Görev A:
Belge bölümündeki "Sermayeden yana olan partiler sağ partilerdir." cümlesini İngilizceye çevirin.

Belge bölümü:
Asıl sol parti Saadet!

CHP, gerçekten sosyal demokrat parti değil. Asıl sosyal demokrat parti, sol parti biziz.

Haberin Devamı

Asla sağ parti değiliz. Yani, sermayeden, haramdan, yağmadan yana bir parti değiliz. Sermayeden yana olan partiler sağ partilerdir. Emekten, haktan, özgürlükten, demokrasiden, adaletten yana olan partiler sol partilerdir...

Allah aşkına hangi özgürlükten yana oldu CHP? Özgürlüğü genişleten her şeye karşı çıkıyor Baykal ve partisi. Millet de sahte özgürlükçü AKP’ye yöneliyor. Neresi özgürlükçü AKP’nin? İşte, Kürt meselesi ortada. Önce bir açılım yaptılar. Sonra ’Ya sev, ya terk et’ diyorlar. Böyle bir kafadan demokrasi ve özgürlük çıkar mı?

Adaylığınızın Kılıçdaroğlu’na yarayacağı söyleniyor. Ne diyorsunuz?

Çıkarılan kayıtlar:
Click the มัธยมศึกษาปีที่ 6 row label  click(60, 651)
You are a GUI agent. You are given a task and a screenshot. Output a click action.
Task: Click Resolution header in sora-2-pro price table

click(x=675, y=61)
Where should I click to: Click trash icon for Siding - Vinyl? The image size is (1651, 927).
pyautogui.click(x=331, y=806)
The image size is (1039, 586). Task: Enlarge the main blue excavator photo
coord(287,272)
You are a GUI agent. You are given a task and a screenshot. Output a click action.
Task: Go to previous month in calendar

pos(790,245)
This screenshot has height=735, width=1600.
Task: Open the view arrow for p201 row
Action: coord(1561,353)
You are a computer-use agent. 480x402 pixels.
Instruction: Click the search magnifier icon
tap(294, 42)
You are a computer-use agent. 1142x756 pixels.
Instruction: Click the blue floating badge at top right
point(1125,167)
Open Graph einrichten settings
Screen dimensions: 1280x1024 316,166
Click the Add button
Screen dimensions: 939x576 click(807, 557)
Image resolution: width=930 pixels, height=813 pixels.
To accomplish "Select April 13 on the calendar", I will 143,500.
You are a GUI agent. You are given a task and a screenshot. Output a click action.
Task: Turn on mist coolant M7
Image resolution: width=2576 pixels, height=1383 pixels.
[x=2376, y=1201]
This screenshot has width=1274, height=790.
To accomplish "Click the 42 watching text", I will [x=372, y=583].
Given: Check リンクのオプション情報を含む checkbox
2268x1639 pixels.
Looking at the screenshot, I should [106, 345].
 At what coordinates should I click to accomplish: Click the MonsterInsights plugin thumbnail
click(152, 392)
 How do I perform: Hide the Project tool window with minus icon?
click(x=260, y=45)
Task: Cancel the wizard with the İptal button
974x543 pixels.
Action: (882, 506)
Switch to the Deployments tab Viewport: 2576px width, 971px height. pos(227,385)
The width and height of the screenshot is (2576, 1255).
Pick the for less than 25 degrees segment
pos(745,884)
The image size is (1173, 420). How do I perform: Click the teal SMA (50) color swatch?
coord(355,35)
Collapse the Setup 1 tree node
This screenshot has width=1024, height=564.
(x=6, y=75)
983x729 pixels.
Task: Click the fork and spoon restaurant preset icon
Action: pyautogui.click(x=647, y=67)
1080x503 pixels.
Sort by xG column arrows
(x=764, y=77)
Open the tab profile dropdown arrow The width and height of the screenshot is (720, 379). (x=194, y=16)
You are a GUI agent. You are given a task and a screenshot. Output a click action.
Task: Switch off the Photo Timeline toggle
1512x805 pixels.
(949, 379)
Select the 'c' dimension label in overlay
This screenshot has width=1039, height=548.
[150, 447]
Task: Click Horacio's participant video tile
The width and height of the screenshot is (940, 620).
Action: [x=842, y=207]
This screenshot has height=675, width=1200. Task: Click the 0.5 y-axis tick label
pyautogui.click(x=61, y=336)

Görev B:
Kayıtların başından "Screen dimensions: 939x576 click(807, 557)" ifadesini içeren satıra kadar, o satır da dahil, tüm satırları "GUI agent" yerine "screen agent" koyarak yeniden yazın; başka hiçbir şeyi değiştirmeyin.

Eksiksiz yanıt A:
Parties that side with capital are right-wing parties.

Eksiksiz yanıt B:
Click the มัธยมศึกษาปีที่ 6 row label  click(60, 651)
You are a screen agent. You are given a task and a screenshot. Output a click action.
Task: Click Resolution header in sora-2-pro price table

click(x=675, y=61)
Where should I click to: Click trash icon for Siding - Vinyl? The image size is (1651, 927).
pyautogui.click(x=331, y=806)
The image size is (1039, 586). Task: Enlarge the main blue excavator photo
coord(287,272)
You are a screen agent. You are given a task and a screenshot. Output a click action.
Task: Go to previous month in calendar

pos(790,245)
This screenshot has height=735, width=1600.
Task: Open the view arrow for p201 row
Action: coord(1561,353)
You are a computer-use agent. 480x402 pixels.
Instruction: Click the search magnifier icon
tap(294, 42)
You are a computer-use agent. 1142x756 pixels.
Instruction: Click the blue floating badge at top right
point(1125,167)
Open Graph einrichten settings
Screen dimensions: 1280x1024 316,166
Click the Add button
Screen dimensions: 939x576 click(807, 557)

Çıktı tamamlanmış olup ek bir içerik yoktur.